Data for this exercise ->
________________________
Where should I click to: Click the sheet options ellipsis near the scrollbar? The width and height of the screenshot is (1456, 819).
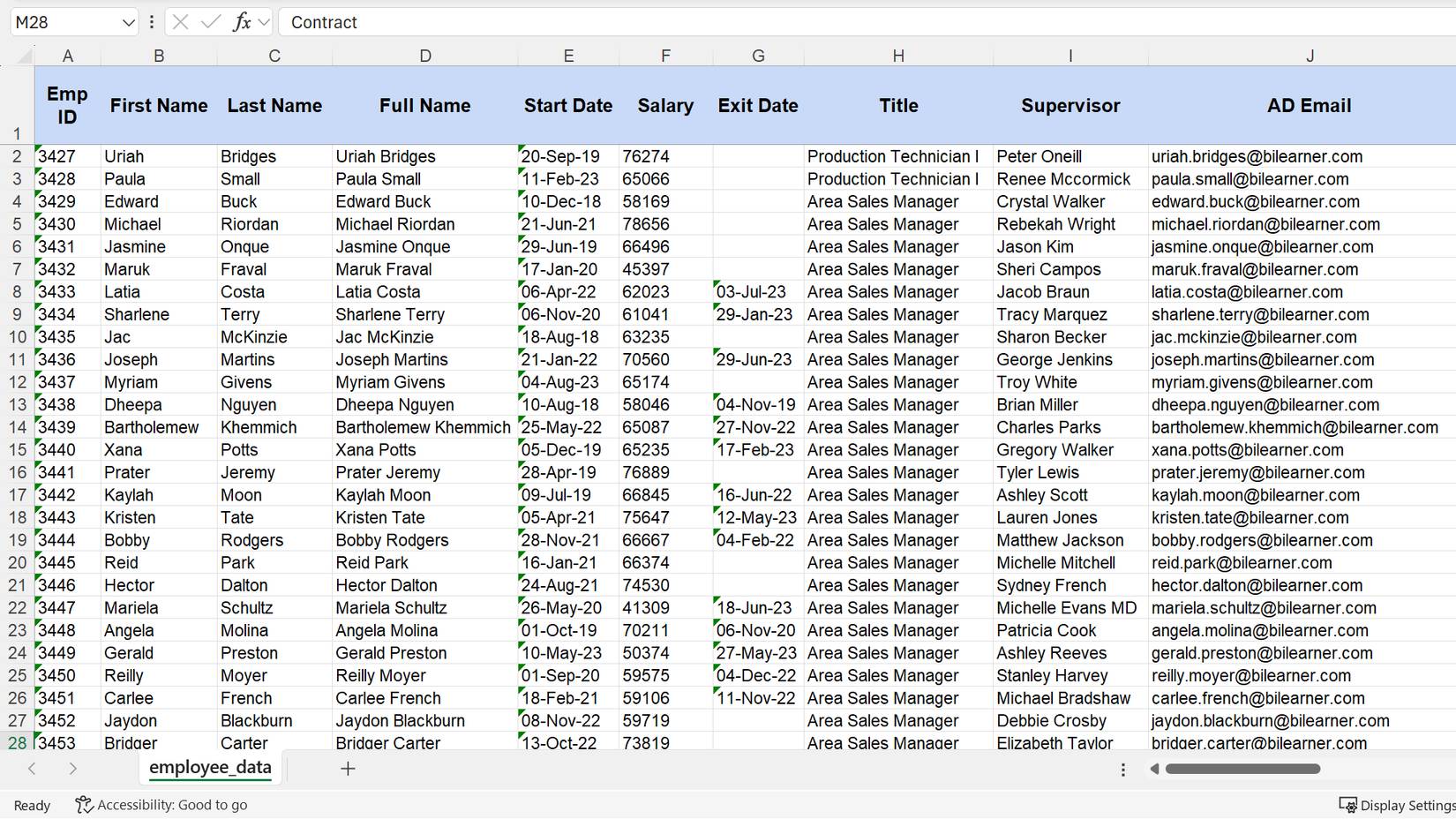[1122, 769]
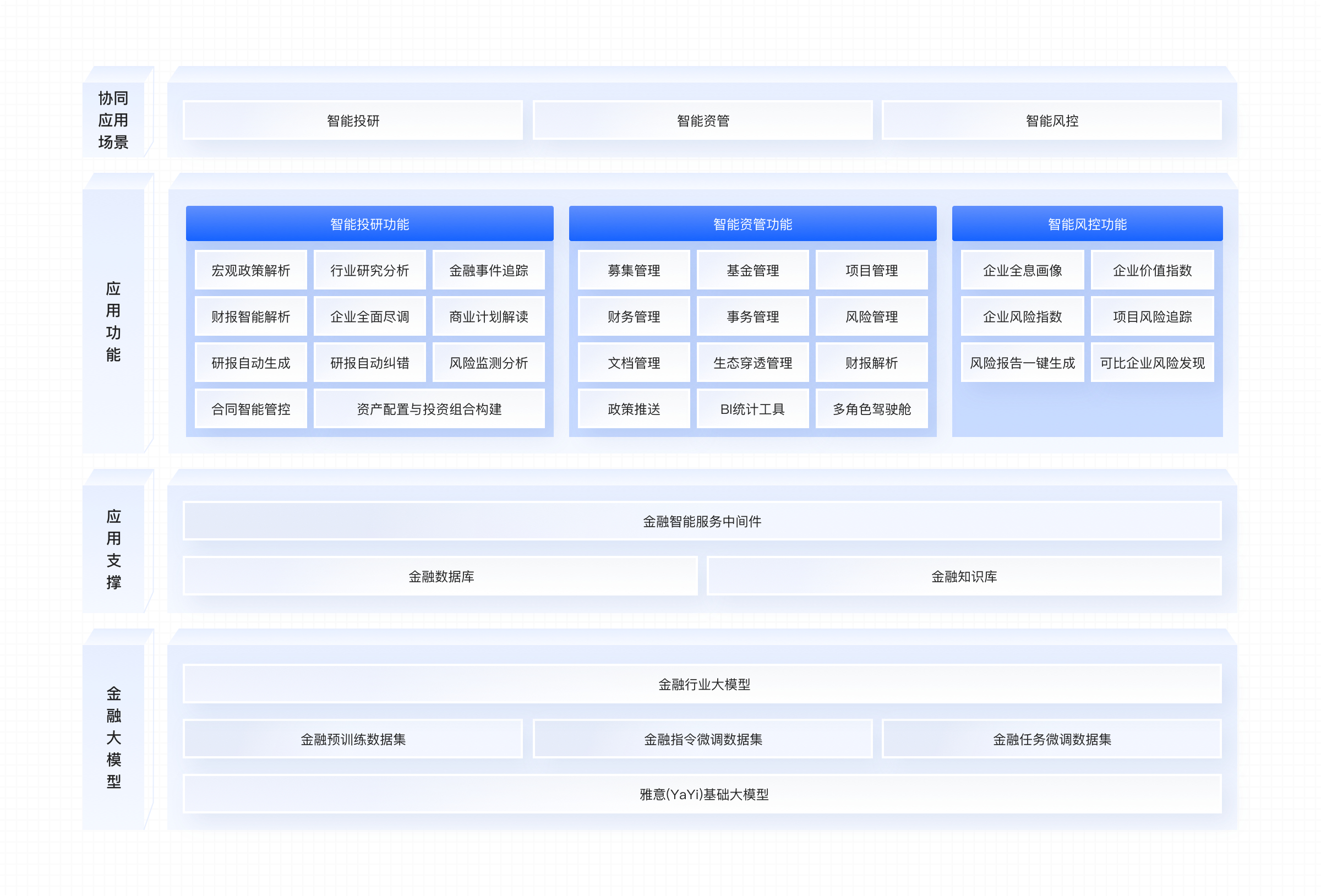Click the 雅意(YaYi)基础大模型 bar
The height and width of the screenshot is (896, 1321).
[703, 794]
________________________
Problem to work on -> Since the pictures are not wanted, transcribe the rest of the listing above exactly.

Result of this task ->
Where should I click to: Click the sheet options ellipsis near the scrollbar? The width and height of the screenshot is (1456, 819).
[1122, 769]
Click the 雅意(YaYi)基础大模型 bar
The height and width of the screenshot is (896, 1321).
[703, 794]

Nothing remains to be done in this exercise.